“Dick,” said Kinsley, with a sigh, “I am afraid there is. It’s very seldom I talk as plainly as this to any one but you are just the person one can unburden oneself to a little; and to tell you the truth, it’s rather a relief. As you say, these eighteen arrests in one week do mean something. Half of the Englishmen who have been arrested are, to my certain knowledge, connected with our Secret Service, and they have been arrested, in many cases, where there are no fortifications worth speaking of within fifty miles, on one pretext or another. The fact of the matter is that things are going on in Germany, just at the present moment, the knowledge of which is of vital interest to us.”
“Then these arrests,” Hamel remarked, “are really bona fide?”
“Without a doubt,” his companion agreed. “I only wonder there have not been more. I am telling you what is a pretty open secret when I tell you that there is a conference due to be held this week at some place or another on the continent—I don’t know where, myself—which will have a very important bearing upon our future. We know just as much as that and not much more.”
“A conference between whom?” Hamel asked.
Kinsley dropped his voice almost to a whisper.
“We know,” he replied, “that a very great man from Russia, a greater still from France, a minister from Austria, a statesman from Italy, and an envoy from Japan, have been invited to meet a German minister whose name I will not mention, even to you. The subject of their proposed discussion has never been breathed. One can only suspect. When I tell you that no one from this country was invited to the conference, I think you will be able, broadly speaking, to divine its purpose. The clouds have been gathering for a good many years, and we have only buried our heads a little deeper in the sands. We have had our chances and wilfully chucked them away. National Service or three more army corps four years ago would have brought us an alliance which would have meant absolute safety for twenty-one years. You know what happened. We have lived through many rumours and escaped, more narrowly than most people realise, a great many dangers, but there is every indication this time that the end is really coming.”
“And what will the end be?” Hamel enquired eagerly.
Kinsley shrugged his shoulders and paused while their glasses were filled with wine.
“It will be in the nature of a diplomatic coup,” he said presently. “Of that much I feel sure. England will be forced into such a position that she will have no alternative left but to declare war.
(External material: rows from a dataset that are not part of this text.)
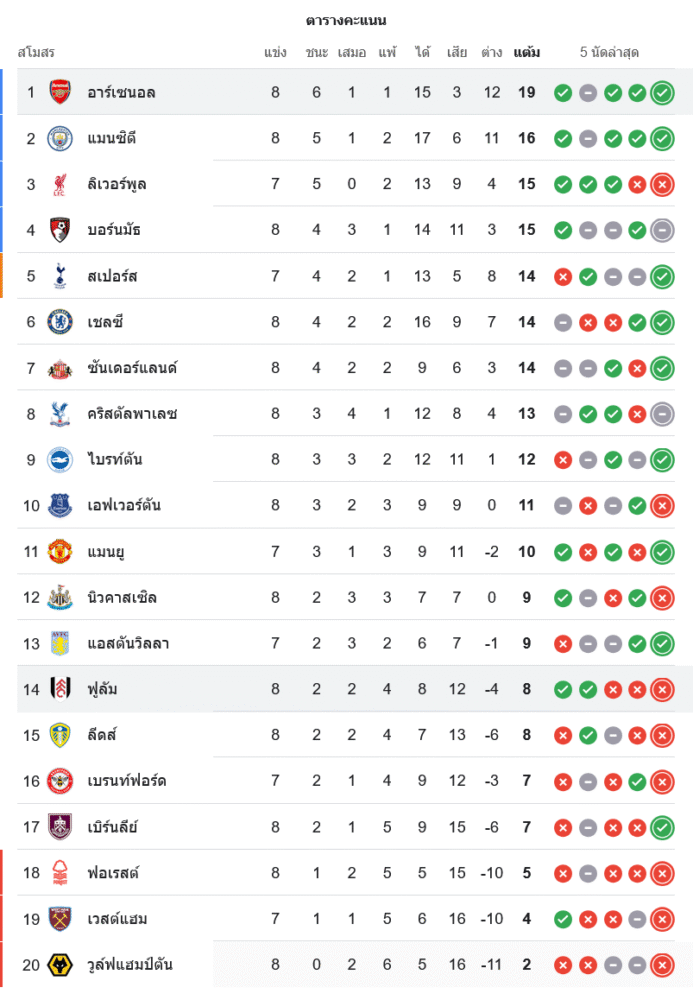The height and width of the screenshot is (1000, 693).
Task: Click Liverpool's most recent loss result icon
Action: click(x=662, y=184)
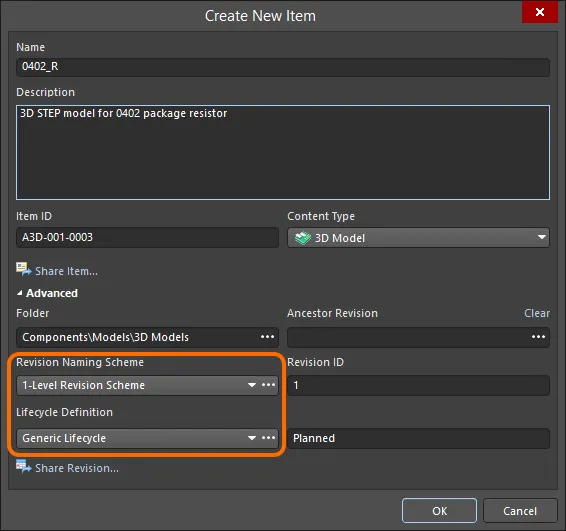Open the Revision Naming Scheme dropdown arrow

[252, 385]
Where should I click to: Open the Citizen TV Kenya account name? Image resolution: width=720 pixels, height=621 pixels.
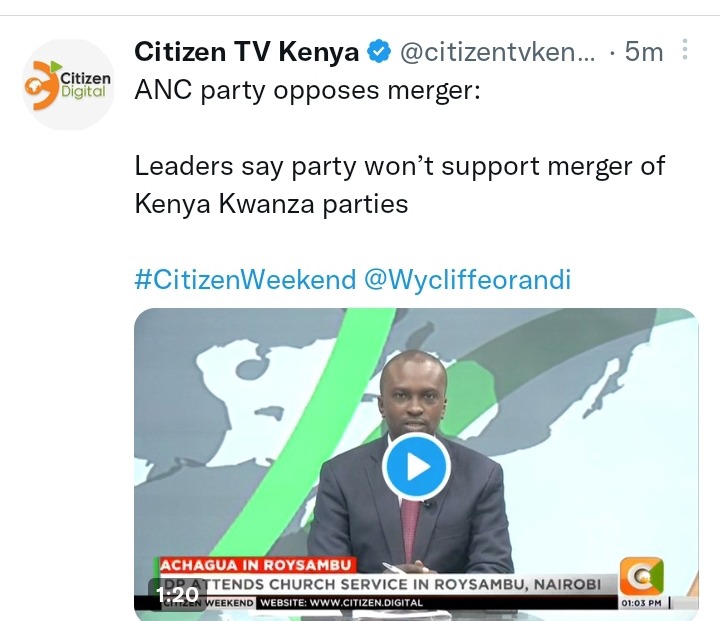pyautogui.click(x=247, y=51)
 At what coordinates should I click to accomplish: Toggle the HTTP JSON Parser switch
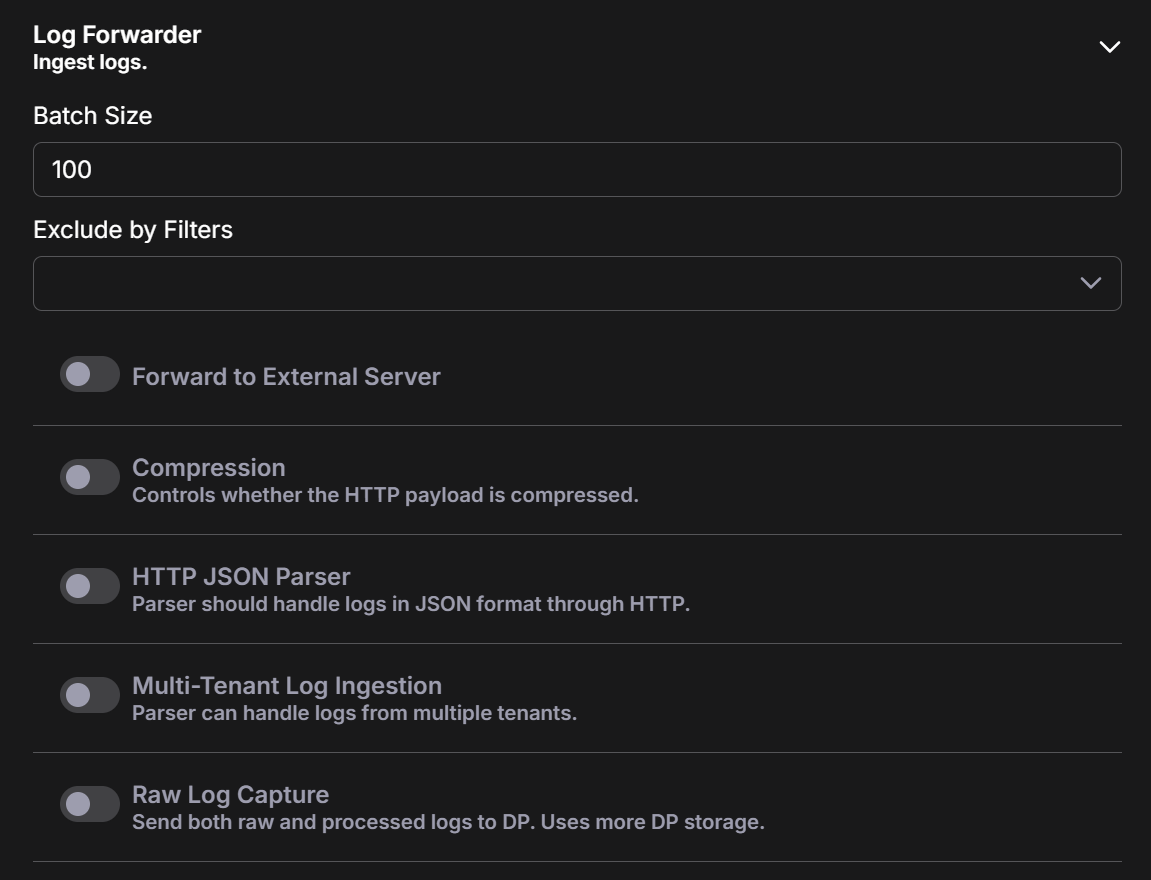coord(90,587)
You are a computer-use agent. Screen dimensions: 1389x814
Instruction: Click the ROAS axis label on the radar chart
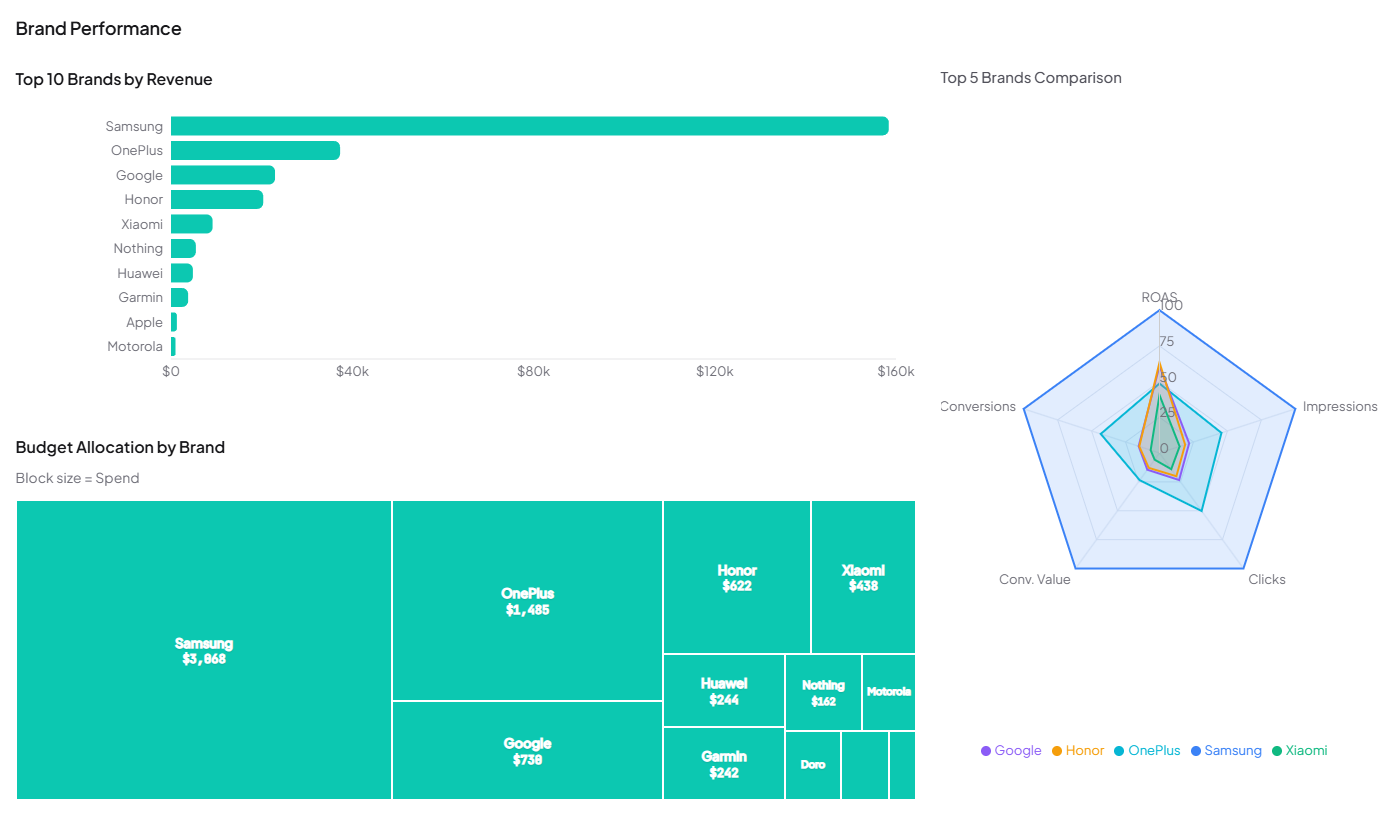[1159, 297]
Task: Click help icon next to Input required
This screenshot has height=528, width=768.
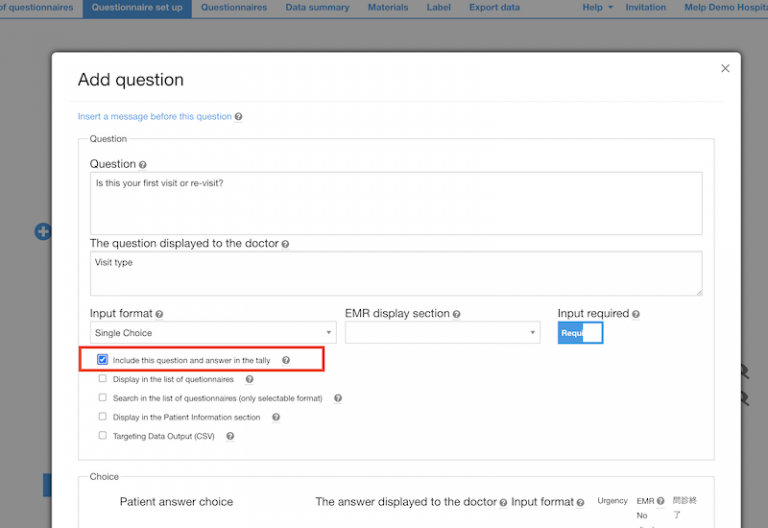Action: (x=636, y=314)
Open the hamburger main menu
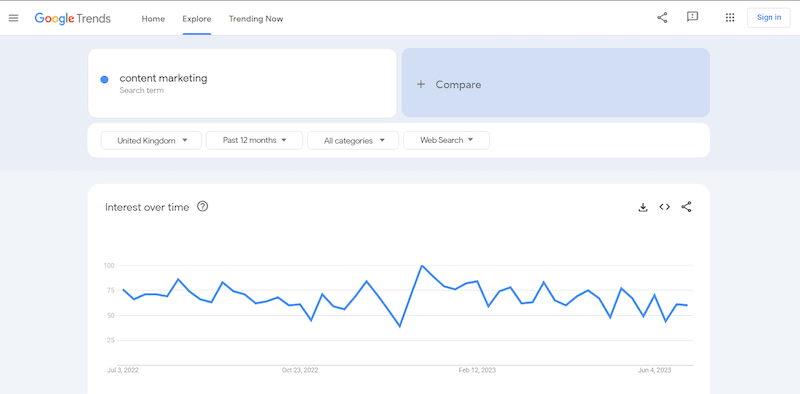The width and height of the screenshot is (800, 394). [13, 18]
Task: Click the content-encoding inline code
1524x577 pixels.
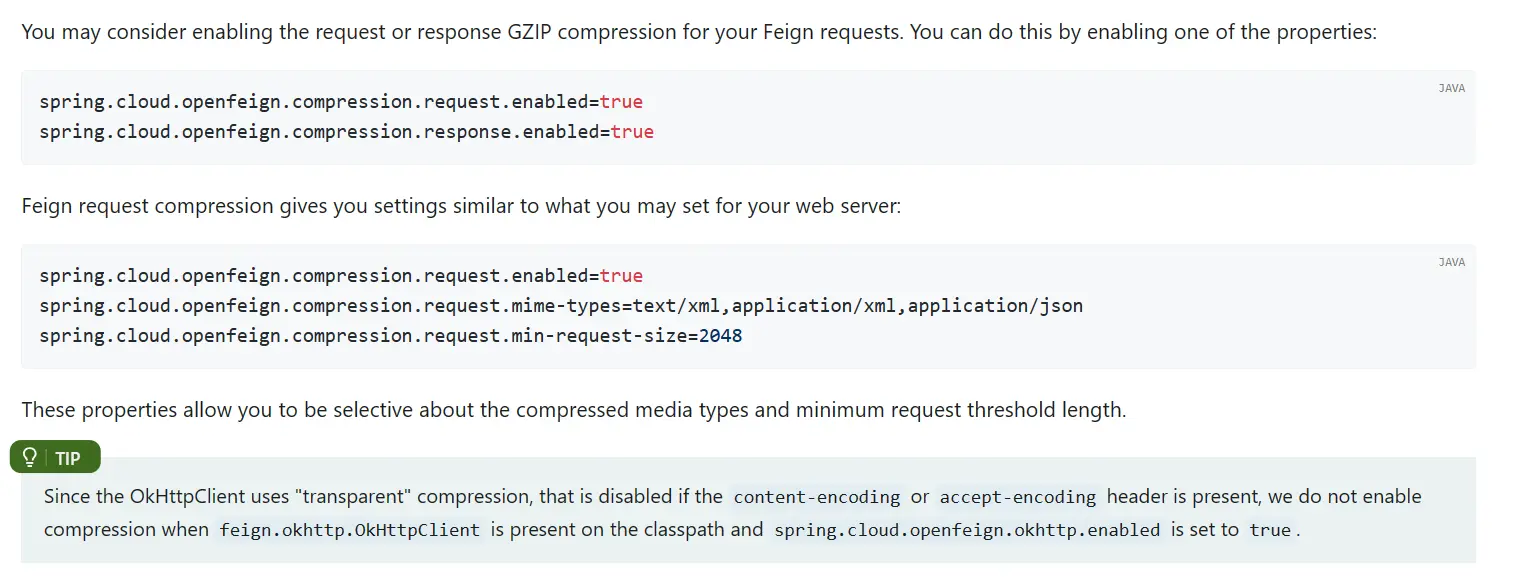Action: click(816, 497)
That, of course, will be the end of us. With our ridiculously small army and absolutely no sane scheme for home defence, we shall lose all that we have worth fighting for—our colonies—without being able to strike a blow. The thing is so ridiculously obvious. It has been admitted time after time by every sea lord and every commander-in-chief. We have listened to it, and that’s all. Our fleet is needed under present conditions to protect our own shores. There isn’t a single battleship which could be safely spared. Canada, Australia, New Zealand, Egypt, India, must take care of themselves. I wonder when a nation of the world ever played fast and loose with great possessions as we have done!”
“This is a nice sort of thing to hear almost one’s first night in England,” Hamel remarked a little gloomily. “Tell me some more about this conference. Are you sure that your information is reliable?”